I had the honor and privilege of reading an advanced copy of UNDERESTIMATED. I didn’t think anything could make me forget about the current chaos we are living in — but this book, this journey, did. In fact, this book puts everything in perspective.

There is nothing more important than our children.

Beginning in December 2019, when the rest of the world was beginning to lock down, Jamison “Jamie” Handley began the journey of being unlocked. While fear and hiding and anxiety swept the world, Jamie stepped into a world of joy and communication and freedom for the first time in his life.

I read the book in one sitting, with tears rolling and grinning ear-to-ear.This book is about love, and hope, and kindness, and forgiveness. It is about never giving up on anyone, and treating everyone with respect and kindness.

Right now, half of the U.S. thinks the other half is crazy. But we are judging each other with a wall between us, trapped inside our own perspectives. We cannot hear each other. We cannot hear or see the love and hopes and intelligence in others with different perspectives and it is causing raging meltdowns.

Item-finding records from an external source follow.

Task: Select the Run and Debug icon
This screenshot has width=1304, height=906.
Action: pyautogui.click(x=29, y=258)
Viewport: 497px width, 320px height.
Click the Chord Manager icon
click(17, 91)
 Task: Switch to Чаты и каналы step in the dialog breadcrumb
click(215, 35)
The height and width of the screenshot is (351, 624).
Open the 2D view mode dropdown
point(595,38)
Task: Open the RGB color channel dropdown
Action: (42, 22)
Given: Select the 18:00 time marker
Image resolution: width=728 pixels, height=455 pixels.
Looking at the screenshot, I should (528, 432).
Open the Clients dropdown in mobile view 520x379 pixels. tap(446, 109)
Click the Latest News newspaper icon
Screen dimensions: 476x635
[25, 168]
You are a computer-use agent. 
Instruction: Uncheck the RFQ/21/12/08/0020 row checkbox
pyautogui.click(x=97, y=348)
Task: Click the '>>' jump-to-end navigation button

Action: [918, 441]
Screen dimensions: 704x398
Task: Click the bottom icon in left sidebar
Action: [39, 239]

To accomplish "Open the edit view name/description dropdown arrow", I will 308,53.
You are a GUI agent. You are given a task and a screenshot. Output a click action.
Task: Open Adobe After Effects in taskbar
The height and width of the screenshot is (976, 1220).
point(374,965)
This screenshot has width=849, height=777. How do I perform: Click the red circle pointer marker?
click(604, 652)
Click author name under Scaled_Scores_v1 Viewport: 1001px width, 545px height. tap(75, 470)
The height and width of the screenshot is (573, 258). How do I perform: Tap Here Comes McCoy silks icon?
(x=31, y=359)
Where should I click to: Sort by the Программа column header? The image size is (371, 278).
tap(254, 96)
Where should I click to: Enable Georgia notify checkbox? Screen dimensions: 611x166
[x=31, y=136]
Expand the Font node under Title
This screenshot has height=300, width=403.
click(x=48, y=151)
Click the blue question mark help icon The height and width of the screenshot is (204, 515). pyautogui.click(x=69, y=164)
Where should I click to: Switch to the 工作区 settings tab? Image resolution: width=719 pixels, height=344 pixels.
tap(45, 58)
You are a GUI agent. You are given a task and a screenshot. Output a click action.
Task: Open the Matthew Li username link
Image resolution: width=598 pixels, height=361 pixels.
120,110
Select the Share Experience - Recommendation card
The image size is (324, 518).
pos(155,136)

The inability to communicate and to feel understood is the must frustrating emotion there is. We look at “others” and don’t understand them and so label them crazy, stupid, dangerous. The world judged Jamie Handley with labels, too. Retarded, cognitively impaired, low-functioning, volatile. But he was just a boy with a brilliant mind, a loving heart, understanding everything —everything — happening around him and unable to say so. Until now.

This book is not just the journey of one young man, it is a guidebook on how to be hopeful and decent humans, not labeling each other but always seeking ways to communicate.

The book is available for pre-order HERE.

Learn about Spelling to Communicate (S2C) HERE.

For those with nonverbal autism, discovering S2C is like the life-changing moment Helen Keller experienced when her teacher placed her hand under flowing water and drew a “W” on her palm. Only with S2C, it is not nonverbal individuals who have their minds opened—it is the teacher, the parent, the world. Suddenly we can understand them.